(Dataset)

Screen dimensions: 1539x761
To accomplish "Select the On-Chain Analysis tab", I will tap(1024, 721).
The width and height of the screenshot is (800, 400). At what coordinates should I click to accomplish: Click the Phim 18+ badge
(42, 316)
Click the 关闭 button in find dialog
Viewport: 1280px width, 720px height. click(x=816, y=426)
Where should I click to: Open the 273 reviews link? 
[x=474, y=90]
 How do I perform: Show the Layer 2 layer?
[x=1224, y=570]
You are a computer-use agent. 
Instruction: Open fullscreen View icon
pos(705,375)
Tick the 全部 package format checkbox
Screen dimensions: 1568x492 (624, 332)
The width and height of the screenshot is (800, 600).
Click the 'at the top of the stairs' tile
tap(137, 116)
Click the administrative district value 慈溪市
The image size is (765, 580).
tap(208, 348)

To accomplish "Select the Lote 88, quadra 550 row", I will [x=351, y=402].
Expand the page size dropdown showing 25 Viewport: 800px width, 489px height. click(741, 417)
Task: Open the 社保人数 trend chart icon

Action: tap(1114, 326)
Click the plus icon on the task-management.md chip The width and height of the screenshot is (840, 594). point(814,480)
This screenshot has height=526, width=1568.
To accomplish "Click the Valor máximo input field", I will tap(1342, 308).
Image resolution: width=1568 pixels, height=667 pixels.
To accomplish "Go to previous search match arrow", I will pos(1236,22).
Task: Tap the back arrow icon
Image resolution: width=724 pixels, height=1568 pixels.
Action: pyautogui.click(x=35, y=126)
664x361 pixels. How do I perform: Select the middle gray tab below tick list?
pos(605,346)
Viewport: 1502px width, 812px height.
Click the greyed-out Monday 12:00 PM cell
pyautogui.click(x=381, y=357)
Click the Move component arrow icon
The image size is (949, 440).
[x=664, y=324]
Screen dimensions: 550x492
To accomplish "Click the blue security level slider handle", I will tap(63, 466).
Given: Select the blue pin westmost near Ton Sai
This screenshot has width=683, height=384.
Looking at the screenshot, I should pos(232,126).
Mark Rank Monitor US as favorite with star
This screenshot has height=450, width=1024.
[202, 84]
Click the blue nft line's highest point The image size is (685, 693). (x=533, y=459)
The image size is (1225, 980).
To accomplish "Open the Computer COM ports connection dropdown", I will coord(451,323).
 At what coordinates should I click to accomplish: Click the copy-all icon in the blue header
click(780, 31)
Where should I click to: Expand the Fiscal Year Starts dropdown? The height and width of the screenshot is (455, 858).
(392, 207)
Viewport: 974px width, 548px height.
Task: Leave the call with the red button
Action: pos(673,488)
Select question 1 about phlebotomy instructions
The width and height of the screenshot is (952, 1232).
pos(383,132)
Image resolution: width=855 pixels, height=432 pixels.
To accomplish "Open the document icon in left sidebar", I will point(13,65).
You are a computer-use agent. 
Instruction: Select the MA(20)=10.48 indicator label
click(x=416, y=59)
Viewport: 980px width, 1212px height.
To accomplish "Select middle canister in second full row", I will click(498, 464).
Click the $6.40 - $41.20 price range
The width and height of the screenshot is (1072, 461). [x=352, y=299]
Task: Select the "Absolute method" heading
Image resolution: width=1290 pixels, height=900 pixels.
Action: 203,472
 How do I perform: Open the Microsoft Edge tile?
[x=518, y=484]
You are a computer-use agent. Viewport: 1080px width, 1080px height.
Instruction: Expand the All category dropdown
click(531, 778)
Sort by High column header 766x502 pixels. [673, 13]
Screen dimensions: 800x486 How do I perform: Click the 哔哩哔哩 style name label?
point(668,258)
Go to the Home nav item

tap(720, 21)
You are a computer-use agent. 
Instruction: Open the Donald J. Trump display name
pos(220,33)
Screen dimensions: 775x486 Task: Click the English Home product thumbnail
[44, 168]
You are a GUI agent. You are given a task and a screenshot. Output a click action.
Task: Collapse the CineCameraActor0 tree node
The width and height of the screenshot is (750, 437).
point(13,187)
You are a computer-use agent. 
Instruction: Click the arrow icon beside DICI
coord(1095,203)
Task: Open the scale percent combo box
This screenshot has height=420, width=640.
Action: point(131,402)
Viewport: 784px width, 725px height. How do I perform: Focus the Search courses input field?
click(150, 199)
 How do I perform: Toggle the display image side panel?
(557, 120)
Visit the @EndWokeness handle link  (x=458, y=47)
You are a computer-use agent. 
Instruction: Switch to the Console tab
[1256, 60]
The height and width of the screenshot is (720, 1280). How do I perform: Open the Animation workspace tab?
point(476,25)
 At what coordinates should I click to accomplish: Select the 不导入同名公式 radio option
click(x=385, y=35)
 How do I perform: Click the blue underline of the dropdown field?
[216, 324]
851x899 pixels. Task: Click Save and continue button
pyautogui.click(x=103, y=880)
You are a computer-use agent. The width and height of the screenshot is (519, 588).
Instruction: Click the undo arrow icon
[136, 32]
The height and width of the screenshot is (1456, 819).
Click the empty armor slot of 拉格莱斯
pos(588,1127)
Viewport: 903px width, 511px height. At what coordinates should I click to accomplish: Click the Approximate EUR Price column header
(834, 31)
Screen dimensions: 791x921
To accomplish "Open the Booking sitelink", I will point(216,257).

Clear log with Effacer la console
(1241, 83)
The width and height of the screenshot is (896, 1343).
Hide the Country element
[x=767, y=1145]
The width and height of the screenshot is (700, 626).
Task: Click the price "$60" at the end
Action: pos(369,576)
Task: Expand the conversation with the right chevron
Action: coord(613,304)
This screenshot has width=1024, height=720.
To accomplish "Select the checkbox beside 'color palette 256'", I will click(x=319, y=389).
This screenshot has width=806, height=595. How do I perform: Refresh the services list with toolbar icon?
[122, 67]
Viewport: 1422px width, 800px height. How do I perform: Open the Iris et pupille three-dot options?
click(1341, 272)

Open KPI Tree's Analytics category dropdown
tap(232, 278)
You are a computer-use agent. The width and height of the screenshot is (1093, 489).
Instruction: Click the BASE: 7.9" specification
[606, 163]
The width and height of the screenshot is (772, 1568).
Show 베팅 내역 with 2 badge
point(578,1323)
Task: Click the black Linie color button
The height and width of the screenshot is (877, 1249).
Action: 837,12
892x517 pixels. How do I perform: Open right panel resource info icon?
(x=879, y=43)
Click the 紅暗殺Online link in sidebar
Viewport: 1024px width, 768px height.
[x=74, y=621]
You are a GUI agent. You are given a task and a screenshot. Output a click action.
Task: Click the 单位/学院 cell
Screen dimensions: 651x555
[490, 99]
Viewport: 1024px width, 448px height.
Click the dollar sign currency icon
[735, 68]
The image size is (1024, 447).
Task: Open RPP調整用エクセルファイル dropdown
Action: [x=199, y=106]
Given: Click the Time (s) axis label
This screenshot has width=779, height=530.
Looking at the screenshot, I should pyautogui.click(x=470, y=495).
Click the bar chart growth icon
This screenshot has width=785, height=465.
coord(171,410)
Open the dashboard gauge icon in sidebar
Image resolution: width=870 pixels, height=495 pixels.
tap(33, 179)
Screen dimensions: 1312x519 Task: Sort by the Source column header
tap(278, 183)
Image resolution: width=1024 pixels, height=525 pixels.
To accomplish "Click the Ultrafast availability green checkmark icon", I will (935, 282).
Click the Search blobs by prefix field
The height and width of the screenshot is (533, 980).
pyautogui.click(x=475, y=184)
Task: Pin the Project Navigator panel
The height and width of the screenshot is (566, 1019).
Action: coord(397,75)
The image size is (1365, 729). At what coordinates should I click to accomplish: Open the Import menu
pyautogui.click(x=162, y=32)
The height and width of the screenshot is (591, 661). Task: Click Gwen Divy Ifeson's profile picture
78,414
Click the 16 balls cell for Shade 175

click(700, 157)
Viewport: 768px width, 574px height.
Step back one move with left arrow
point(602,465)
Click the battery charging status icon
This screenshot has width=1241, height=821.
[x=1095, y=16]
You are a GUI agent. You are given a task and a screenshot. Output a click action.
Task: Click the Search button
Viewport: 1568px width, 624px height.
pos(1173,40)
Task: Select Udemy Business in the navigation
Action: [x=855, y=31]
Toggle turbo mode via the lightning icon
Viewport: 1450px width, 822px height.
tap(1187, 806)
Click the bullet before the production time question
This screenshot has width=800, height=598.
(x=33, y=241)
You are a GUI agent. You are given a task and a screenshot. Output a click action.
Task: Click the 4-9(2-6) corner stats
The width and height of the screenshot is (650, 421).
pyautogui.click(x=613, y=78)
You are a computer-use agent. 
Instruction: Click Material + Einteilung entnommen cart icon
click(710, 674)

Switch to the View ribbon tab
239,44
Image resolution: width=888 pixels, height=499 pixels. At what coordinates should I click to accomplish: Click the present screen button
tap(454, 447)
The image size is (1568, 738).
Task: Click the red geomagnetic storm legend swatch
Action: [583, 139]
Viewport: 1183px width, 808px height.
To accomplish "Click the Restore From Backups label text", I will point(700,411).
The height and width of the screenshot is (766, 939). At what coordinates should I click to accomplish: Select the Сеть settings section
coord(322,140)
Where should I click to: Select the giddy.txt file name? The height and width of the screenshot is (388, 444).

(End Dataset)

### Description of the task
Identify the lines in the entries above that contain "question", then copy them out.

### Finished exercise
Select question 1 about phlebotomy instructions
Click the bullet before the production time question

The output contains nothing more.